▶ [Supplied text]:
☆ ☆ ☆

Fourier transform on the tempered dual

The Fourier transform is a topological isomorphism $S (R^{n}) \to S (R^{n})$ 02.10.04, so by duality it is an isomorphism $S^{'} (R^{n}) \to S^{'} (R^{n})$ extending the Plancherel transform on $L^{2}$ . One has $\partial^{α} u = (i ξ)^{α} \overset{u}{^}$ and $x^{α} u = (i \partial_{ξ})^{α} \overset{u}{^}$ , turning differentiation into multiplication. The Paley-Wiener-Schwartz theorem characterises $E^{'}$ : a tempered distribution is the Fourier transform of a compactly supported distribution iff it extends to an entire function of exponential type with polynomial bounds on the real axis (pointer; full statement in the Advanced section).

Counterexamples to common slips

Distributions cannot, in general, be multiplied together. The product $δ \cdot δ$ has no meaning; the order-of-singularity bookkeeping that rescues some products is the wave-front-set calculus of 02.14.01.
The convolution $u * v$ needs a support condition (one factor compactly supported, or convolvable supports); without it associativity fails, as the chain $1 * δ^{'} * H$ shows.
A distribution of infinite order exists: $\sum_{j} δ^{(j)} (x - j)$ on $R$ has no global order, only locally finite order.

Key theorem with proof Intermediate+

Theorem (Schwartz kernel theorem; Hörmander Vol. I Theorem 5.2.1; Schwartz 1950–51 ^{[Hörmander Vol. I]}). Let $X \subseteq R^{m}$ and $Y \subseteq R^{n}$ be open. For every continuous linear map $A : D (Y) \to D^{'} (X)$ there is a unique distribution $K_{A} \in D^{'} (X \times Y)$ , the Schwartz kernel of $A$ , such that $$ \langle A u, \varphi\rangle = \langle K_A, \varphi \otimes u\rangle, \qquad \varphi \in \mathcal{D}(X),\ u \in \mathcal{D}(Y). $$ Conversely, every $K \in D^{'} (X \times Y)$ defines such a map by this formula. The correspondence $A \leftrightarrow K_{A}$ is a linear bijection $L (D (Y), D^{'} (X)) ≅ D^{'} (X \times Y)$ .

Proof. Uniqueness is the simple case: finite sums $\sum_{i} φ_{i} \otimes u_{i}$ are dense in $D (X \times Y)$ , and the displayed identity fixes $⟨ K_{A}, \cdot ⟩$ on every such sum, hence everywhere by continuity. So at most one kernel exists, and the conjectured formula determines it.

☆ ☆ ☆

▶ [Given problem 1]: List the section headings in the text on distributions.

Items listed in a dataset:
☆ ☆ ☆

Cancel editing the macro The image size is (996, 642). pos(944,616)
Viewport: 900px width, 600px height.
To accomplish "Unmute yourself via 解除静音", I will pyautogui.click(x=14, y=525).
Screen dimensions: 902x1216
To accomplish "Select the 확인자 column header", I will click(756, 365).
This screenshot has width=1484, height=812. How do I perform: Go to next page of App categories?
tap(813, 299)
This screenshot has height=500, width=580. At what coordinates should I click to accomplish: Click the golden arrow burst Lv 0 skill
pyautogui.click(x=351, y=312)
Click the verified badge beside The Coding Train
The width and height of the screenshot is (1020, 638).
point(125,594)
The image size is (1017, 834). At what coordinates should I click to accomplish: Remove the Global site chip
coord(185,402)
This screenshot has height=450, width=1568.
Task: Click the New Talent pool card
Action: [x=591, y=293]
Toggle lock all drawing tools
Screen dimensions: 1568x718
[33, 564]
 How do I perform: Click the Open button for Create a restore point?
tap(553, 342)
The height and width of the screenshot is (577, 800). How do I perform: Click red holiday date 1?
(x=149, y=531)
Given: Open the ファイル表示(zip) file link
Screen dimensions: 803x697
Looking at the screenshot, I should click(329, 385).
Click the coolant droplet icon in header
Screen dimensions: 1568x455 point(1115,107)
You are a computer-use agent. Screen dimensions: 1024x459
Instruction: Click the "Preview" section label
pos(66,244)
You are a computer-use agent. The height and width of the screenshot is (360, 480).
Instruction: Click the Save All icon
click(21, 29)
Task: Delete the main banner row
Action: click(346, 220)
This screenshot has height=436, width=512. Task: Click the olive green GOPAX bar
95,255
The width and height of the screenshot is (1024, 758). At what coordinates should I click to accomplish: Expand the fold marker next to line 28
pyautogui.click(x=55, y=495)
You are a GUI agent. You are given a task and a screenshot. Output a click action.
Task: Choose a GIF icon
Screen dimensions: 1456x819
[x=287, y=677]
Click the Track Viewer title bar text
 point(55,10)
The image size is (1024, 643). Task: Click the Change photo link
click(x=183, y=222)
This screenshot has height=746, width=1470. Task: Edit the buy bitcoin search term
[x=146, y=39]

☆ ☆ ☆

▶ [Given problem 2]: In the records, swap "To accomplish" for "To complete" in everything from the first line down to and including the line that contains "tap(813, 299)". Leave everything else unchanged and give back only those lines.

▶ [Full solution 1]:
Fourier transform on the tempered dual
Counterexamples to common slips
Key theorem with proof Intermediate+

▶ [Full solution 2]:
Cancel editing the macro The image size is (996, 642). pos(944,616)
Viewport: 900px width, 600px height.
To complete "Unmute yourself via 解除静音", I will pyautogui.click(x=14, y=525).
Screen dimensions: 902x1216
To complete "Select the 확인자 column header", I will click(756, 365).
This screenshot has width=1484, height=812. How do I perform: Go to next page of App categories?
tap(813, 299)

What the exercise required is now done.